_SUPPLIED RECORDS_
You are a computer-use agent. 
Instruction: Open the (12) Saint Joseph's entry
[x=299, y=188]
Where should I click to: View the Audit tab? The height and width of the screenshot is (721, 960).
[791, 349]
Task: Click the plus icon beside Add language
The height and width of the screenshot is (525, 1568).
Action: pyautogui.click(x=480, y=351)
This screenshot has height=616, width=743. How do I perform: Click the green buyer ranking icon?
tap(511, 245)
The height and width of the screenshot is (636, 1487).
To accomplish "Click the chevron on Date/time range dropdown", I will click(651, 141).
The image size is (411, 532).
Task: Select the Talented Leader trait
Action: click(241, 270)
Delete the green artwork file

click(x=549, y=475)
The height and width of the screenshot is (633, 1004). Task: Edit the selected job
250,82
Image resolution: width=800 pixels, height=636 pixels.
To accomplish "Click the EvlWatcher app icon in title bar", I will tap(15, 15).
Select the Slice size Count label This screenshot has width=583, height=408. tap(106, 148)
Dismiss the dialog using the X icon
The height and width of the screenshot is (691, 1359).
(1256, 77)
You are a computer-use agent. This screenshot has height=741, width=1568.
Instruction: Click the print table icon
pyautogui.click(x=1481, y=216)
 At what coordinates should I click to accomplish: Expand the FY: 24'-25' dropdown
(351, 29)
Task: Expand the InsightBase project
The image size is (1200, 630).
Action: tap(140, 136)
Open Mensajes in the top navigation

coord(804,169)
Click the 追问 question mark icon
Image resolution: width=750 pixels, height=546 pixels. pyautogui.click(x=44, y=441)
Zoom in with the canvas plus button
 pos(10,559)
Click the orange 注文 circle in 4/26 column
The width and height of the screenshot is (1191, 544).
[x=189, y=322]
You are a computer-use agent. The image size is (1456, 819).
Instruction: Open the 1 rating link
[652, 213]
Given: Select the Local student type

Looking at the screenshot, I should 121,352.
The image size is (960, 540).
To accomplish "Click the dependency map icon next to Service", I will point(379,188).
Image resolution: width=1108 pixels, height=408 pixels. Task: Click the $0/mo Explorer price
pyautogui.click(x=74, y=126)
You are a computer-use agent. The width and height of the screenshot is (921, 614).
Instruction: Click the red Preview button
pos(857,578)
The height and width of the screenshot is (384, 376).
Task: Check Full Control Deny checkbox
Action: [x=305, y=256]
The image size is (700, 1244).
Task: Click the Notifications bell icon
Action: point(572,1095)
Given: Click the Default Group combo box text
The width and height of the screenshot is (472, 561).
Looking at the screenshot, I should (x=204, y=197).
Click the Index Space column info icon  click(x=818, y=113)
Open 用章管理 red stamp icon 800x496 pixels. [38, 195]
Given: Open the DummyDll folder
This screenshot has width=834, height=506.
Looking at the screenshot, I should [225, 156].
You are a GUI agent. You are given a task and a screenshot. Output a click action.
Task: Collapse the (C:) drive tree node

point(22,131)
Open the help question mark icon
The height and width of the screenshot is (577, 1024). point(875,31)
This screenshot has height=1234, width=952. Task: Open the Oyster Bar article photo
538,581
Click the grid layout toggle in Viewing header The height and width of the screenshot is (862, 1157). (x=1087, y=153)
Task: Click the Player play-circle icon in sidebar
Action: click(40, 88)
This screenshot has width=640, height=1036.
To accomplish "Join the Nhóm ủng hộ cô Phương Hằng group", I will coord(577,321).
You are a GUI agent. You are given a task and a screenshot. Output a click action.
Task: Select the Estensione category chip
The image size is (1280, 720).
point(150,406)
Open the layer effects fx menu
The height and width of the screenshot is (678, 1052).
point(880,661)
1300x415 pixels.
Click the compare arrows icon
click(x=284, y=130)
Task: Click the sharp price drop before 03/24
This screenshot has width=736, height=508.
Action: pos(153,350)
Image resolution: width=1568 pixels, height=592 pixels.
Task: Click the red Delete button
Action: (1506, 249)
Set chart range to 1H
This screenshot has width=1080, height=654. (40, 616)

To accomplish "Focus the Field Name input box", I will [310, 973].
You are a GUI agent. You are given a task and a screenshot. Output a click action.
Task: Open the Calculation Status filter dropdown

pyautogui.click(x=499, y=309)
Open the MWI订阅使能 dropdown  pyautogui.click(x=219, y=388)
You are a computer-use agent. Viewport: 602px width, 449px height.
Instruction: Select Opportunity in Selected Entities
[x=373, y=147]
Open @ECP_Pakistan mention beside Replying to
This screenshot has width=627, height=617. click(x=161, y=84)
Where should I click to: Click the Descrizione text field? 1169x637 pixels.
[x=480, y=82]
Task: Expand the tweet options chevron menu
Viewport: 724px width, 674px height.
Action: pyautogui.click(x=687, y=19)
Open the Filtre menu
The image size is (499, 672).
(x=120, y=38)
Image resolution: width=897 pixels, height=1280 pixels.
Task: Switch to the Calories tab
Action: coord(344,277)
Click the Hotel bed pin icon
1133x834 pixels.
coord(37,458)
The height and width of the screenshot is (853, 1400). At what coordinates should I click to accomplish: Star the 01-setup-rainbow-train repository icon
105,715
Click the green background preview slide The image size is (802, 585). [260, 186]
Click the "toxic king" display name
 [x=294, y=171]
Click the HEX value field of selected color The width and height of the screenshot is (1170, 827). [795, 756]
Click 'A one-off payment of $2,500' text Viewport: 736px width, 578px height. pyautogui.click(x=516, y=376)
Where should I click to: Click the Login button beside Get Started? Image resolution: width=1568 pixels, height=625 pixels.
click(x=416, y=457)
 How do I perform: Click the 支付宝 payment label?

_DIRECTIONS FOR THIS TASK_
What you return must be the lines above that run from the line with "This screenshot has width=834, height=506." to the line with "Task: Expand the tweet options chevron menu", inclusive, each copied exactly.

_RESPONSE TO THIS TASK_
This screenshot has width=834, height=506.
Looking at the screenshot, I should [225, 156].
You are a GUI agent. You are given a task and a screenshot. Output a click action.
Task: Collapse the (C:) drive tree node

point(22,131)
Open the help question mark icon
The height and width of the screenshot is (577, 1024). point(875,31)
This screenshot has height=1234, width=952. Task: Open the Oyster Bar article photo
538,581
Click the grid layout toggle in Viewing header The height and width of the screenshot is (862, 1157). (x=1087, y=153)
Task: Click the Player play-circle icon in sidebar
Action: click(40, 88)
This screenshot has width=640, height=1036.
To accomplish "Join the Nhóm ủng hộ cô Phương Hằng group", I will coord(577,321).
You are a GUI agent. You are given a task and a screenshot. Output a click action.
Task: Select the Estensione category chip
The image size is (1280, 720).
point(150,406)
Open the layer effects fx menu
The height and width of the screenshot is (678, 1052).
point(880,661)
1300x415 pixels.
Click the compare arrows icon
click(x=284, y=130)
Task: Click the sharp price drop before 03/24
This screenshot has width=736, height=508.
Action: pos(153,350)
Image resolution: width=1568 pixels, height=592 pixels.
Task: Click the red Delete button
Action: (1506, 249)
Set chart range to 1H
This screenshot has width=1080, height=654. (40, 616)

To accomplish "Focus the Field Name input box", I will [310, 973].
You are a GUI agent. You are given a task and a screenshot. Output a click action.
Task: Open the Calculation Status filter dropdown

pyautogui.click(x=499, y=309)
Open the MWI订阅使能 dropdown  pyautogui.click(x=219, y=388)
You are a computer-use agent. Viewport: 602px width, 449px height.
Instruction: Select Opportunity in Selected Entities
[x=373, y=147]
Open @ECP_Pakistan mention beside Replying to
This screenshot has width=627, height=617. click(x=161, y=84)
Where should I click to: Click the Descrizione text field? 1169x637 pixels.
[x=480, y=82]
Task: Expand the tweet options chevron menu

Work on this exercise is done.